Satgas Covid-19 Jatim Keluhkan Kurangnya Stok Reagen di Laboratorium

  • Bagikan

Surabaya – Ketua Rumpun Kuratif Satgas Penanganan Covid-19 Jawa Timur, dr Joni Wahyuhadi menyampaikan keluhan menyoal tipisnya stok reagen kit polymerase chain reaction (PCR), di laboratorium-laboratorium pemeriksaan spesimen Covid-19 di Jatim saat ini. Ia menyatakan, reagen kit mulai sulit didapatkan padahal reagen merupakan komponen utama dalam melakukan testing Covid-19.

“Yang kami takutkan di 2021 ini adalah testing-nya, karena reagen saya mendengar dari kawan-kawan yang bekerja di laboratorium, agak susah mencari, reagen untuk tes PCR,” keluh Joni, Kamis (1/4/2021).

Joni mengungkapkan, reagen sulit didapat karena BNPB tak lagi memberi dukungan reagen kepada daerah-daerah. Dirinya juga telah berupaya menyurati Kementerian Kesehatan RI.

“Karena dari BNPB tidak lagi mensupport reagen. Reagen ini kami sudah kirim surat ke Kementerian Kesehatan,” ujarnya.

Jumlah stok reagen yang dimiliki saat ini, lanjutnya, tersisa hanya bisa bertahan selama satu bulan ke depan. Meski begitu ia tak menyebutkan detail angka sisa reagen yang ada.

“Kami kurang tahu angkanya kalau di Jatim, tapi kalau di rumah sakit kami cukup bertahan satu bulan,” kata Joni.
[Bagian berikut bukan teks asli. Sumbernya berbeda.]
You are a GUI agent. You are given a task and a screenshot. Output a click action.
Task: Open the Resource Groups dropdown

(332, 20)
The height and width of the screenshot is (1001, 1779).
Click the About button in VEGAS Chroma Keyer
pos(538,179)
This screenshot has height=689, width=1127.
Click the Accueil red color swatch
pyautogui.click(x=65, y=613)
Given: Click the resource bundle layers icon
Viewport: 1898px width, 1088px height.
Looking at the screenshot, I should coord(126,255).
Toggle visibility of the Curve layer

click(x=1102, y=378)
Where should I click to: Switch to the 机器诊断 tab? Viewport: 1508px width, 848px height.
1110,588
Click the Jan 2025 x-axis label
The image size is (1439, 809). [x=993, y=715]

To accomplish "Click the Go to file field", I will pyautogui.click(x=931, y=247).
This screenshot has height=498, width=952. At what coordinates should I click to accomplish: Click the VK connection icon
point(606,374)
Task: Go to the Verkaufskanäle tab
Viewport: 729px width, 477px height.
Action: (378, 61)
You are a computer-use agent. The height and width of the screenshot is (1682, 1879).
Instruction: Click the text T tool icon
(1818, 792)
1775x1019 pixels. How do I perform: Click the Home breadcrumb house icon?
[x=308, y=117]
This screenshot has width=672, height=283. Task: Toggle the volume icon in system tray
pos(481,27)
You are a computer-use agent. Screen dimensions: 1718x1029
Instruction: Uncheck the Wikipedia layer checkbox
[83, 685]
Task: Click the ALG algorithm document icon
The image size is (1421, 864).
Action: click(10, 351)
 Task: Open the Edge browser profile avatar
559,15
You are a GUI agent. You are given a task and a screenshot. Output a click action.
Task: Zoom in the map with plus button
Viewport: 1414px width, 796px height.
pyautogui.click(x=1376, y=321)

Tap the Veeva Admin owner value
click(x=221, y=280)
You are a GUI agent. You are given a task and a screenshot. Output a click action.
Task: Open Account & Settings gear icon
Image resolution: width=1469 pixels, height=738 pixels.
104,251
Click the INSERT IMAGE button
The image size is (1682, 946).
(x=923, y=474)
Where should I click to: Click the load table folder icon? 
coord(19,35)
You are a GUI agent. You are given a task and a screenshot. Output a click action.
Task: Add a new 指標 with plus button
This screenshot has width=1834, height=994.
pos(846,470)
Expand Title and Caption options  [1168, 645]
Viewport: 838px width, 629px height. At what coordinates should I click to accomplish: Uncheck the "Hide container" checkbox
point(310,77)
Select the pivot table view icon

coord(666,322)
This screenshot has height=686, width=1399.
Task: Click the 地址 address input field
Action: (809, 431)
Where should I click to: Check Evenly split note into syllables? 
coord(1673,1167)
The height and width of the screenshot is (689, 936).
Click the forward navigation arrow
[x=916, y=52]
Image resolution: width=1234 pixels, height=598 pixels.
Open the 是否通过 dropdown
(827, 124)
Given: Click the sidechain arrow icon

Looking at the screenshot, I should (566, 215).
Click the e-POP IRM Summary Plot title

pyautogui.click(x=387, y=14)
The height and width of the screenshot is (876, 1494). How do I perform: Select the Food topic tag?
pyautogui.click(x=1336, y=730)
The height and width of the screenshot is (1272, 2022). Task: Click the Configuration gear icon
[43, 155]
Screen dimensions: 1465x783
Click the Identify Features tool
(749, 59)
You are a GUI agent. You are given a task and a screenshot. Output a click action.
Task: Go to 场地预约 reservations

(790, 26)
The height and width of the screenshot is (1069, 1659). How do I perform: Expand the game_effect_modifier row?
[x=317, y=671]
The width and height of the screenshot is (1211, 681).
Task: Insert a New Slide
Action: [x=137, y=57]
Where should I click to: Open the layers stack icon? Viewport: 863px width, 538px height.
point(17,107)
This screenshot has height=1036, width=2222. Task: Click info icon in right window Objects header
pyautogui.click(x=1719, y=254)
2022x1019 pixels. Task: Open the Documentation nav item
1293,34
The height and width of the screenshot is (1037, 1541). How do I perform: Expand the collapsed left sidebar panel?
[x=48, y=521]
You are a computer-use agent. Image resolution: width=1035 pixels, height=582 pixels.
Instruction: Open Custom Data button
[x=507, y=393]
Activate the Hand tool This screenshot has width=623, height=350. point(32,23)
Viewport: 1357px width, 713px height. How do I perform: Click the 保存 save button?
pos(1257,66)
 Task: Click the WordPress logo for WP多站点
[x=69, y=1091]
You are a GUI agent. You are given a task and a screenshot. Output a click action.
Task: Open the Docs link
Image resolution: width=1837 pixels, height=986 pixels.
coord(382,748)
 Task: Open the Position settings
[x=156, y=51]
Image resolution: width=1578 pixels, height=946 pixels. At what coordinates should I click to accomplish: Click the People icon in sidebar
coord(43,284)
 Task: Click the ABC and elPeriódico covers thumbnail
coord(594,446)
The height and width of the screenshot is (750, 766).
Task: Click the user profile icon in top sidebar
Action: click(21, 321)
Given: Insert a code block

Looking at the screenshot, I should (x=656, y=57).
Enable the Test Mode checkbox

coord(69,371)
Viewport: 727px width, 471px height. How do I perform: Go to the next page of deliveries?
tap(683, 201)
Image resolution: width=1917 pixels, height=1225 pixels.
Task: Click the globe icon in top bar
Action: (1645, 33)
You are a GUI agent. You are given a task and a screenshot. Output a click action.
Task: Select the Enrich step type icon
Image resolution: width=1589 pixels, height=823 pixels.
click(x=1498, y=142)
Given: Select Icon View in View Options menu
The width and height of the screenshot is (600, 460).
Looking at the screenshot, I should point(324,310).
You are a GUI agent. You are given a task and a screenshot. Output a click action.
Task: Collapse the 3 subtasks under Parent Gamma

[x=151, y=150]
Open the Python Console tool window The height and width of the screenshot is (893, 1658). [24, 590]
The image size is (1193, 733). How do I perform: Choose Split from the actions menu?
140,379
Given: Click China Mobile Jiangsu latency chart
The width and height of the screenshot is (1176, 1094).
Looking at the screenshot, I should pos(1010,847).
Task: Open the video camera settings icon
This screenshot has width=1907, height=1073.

Menanggapi hal tersebut, Kepala BNPB Doni Monardo mengatakan bahwa lembaganya kini tak lagi menangani pengadaan reagen. Pasalnya, hal itu merupakan urusan Kemenkes.

“Ada proses transisi, tadinya seluruhnya di-handle oleh BNPB, tapi nggak mungkin seumur hidup lembaga ad hoc, mengurusi urusannya Kemenkes,” paparnya.

BNPB mulai berhenti melakukan pengadaan reagen kit sejak Januari 2021. Pihaknya pun mendorong Kemenkes untuk mandiri dalam pengadaan reagen. Ia juga menceritakan bagaimana cara BNPB melakukan pengadaan reagen di awal-awal masa pandemi 2020. Kala itu, pihaknya bahkan harus menyerobot antrian Pemerintah Jerman untuk mendapatkan barang tersebut.

“Di (pabrik reagen) Korea Selatan ada reagen miliknya Pemerintah Jerman. Saya minta kepada mereka displit punya Jerman untuk kita, setelah itu punya kita untuk Jerman. Kita bisa tanda kutip merampok,” ucapnya.

Kendati demikian, BNPB memberikan ruang dan kesempatan pada Kemenkes untuk mengelola pengadaan reagen. Sebab barang itu memang semestinya menjadi tanggung jawab Kemenkes.

“Nanti kalau dinamikanya ada kesulitan, saya mau membantu asal ada surat permintaan tertulis,” pungkas Doni.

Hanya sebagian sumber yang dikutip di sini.